Procedures
The injuries were recorded by the club’s medical team, who were trained
to use the F-MARC form, a form from the International Football
Federation (FIFA) medical research center at the start of the season
[3,10]. The moment of the injury was marked immediately after it
occurred [10].
The injuries were classified by the moment it occurred (game or
training), severity, location, type, mechanism, and recurrence. The
severity of the injury was defined according to the number of days lost
by the player between the day of the injury and the return to activities
with the team, as well as the availability to go to games.
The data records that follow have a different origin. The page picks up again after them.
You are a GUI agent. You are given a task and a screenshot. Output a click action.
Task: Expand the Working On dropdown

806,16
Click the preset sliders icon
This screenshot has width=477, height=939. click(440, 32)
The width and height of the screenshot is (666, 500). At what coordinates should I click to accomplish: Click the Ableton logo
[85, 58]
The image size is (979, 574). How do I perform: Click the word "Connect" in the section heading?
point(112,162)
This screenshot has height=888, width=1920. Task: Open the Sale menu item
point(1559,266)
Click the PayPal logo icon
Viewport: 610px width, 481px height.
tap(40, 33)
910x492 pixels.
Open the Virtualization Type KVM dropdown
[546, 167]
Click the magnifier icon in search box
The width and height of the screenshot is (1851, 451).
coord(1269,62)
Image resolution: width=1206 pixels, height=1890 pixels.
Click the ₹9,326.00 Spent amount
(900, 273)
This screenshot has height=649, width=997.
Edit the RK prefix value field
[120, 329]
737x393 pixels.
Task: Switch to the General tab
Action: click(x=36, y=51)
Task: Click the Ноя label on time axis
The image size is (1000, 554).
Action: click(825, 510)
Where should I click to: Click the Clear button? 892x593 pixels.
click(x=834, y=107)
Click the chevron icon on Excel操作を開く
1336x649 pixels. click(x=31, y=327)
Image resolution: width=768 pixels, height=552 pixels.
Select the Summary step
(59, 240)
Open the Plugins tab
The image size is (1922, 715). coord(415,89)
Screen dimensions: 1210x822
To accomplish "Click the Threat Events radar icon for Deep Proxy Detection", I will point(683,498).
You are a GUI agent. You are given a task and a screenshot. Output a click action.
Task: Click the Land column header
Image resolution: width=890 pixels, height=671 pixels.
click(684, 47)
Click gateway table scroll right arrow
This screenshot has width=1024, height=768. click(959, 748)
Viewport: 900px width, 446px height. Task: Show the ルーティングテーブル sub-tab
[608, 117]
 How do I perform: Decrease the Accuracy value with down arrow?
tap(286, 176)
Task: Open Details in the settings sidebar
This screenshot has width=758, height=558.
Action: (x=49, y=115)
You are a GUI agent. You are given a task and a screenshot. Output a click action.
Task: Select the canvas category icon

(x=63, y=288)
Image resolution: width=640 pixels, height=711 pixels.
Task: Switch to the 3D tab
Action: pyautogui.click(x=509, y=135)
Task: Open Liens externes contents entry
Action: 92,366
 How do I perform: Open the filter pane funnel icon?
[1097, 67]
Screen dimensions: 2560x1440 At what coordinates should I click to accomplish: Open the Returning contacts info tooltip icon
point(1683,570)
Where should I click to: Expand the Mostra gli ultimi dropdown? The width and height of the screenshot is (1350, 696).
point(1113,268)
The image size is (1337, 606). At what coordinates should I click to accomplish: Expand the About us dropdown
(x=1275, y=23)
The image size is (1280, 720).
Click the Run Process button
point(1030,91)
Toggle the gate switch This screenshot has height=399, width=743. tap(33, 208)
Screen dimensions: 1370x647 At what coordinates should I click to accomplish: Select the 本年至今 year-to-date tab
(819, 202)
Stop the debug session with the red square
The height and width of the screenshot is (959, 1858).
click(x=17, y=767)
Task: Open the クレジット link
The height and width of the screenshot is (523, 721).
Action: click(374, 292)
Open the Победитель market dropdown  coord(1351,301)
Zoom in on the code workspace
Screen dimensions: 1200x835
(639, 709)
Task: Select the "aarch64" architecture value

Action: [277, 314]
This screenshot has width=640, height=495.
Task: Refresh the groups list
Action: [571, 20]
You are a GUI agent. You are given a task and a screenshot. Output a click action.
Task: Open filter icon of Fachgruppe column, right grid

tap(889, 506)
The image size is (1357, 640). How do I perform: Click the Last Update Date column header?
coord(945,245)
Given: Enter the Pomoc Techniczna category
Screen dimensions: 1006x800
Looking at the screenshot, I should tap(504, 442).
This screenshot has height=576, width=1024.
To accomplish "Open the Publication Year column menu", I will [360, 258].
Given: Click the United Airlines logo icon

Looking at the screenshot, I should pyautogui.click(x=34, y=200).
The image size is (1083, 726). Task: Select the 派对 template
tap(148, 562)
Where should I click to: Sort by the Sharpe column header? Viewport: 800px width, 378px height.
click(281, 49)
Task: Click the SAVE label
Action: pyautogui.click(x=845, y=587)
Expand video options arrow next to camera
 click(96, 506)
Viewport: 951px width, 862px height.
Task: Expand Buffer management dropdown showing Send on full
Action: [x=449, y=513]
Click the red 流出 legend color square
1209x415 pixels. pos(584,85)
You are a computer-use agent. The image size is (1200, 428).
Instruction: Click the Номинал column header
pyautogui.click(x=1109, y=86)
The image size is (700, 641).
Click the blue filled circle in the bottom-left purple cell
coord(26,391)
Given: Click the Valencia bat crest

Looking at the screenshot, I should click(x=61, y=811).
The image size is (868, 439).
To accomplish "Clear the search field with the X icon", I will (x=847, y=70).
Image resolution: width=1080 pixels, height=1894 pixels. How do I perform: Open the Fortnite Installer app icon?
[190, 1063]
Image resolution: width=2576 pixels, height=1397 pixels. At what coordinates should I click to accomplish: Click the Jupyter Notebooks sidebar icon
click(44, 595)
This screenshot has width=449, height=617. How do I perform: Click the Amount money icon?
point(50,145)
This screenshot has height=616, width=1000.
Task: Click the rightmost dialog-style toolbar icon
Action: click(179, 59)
The severity
of the injury was classified according to the number of days lost:
minimal (1-3 days), mild (4-7 days), moderate (8 - 28 days), and severe
(more than 28 days) [9]. The location of the lesion was defined
according to the following categories: head/neck, upper limbs, trunk,
and lower limbs.
The type of injury was classified as stress (fracture/bone),
joints/ligament, muscle/tendon, contusions, skin laceration/injury,
central/peripheral system, and others. All muscle tensions were
confirmed by the imaging diagnosis. The injury mechanism was classified
as traumatic, that is, resulting from a specific moment, or as overuse,
that is, caused by repeated microtrauma. Recurrence was defined as the
same type and location of the injury that occurred after the player
returned to full activity with the team. Recurrence was classified as
early, when the lesion occurred within an interval of fewer than two
months, or late when it occurred between 2 and 12 months [10].
Then, these athletes were referred to the physiotherapy sector where
they underwent an evaluation with the two physical therapists, who
proposed a functional diagnosis and specific therapeutic measures for
each individual. Thus, each athlete’s time off was recorded and the
average for each type of injury was calculated.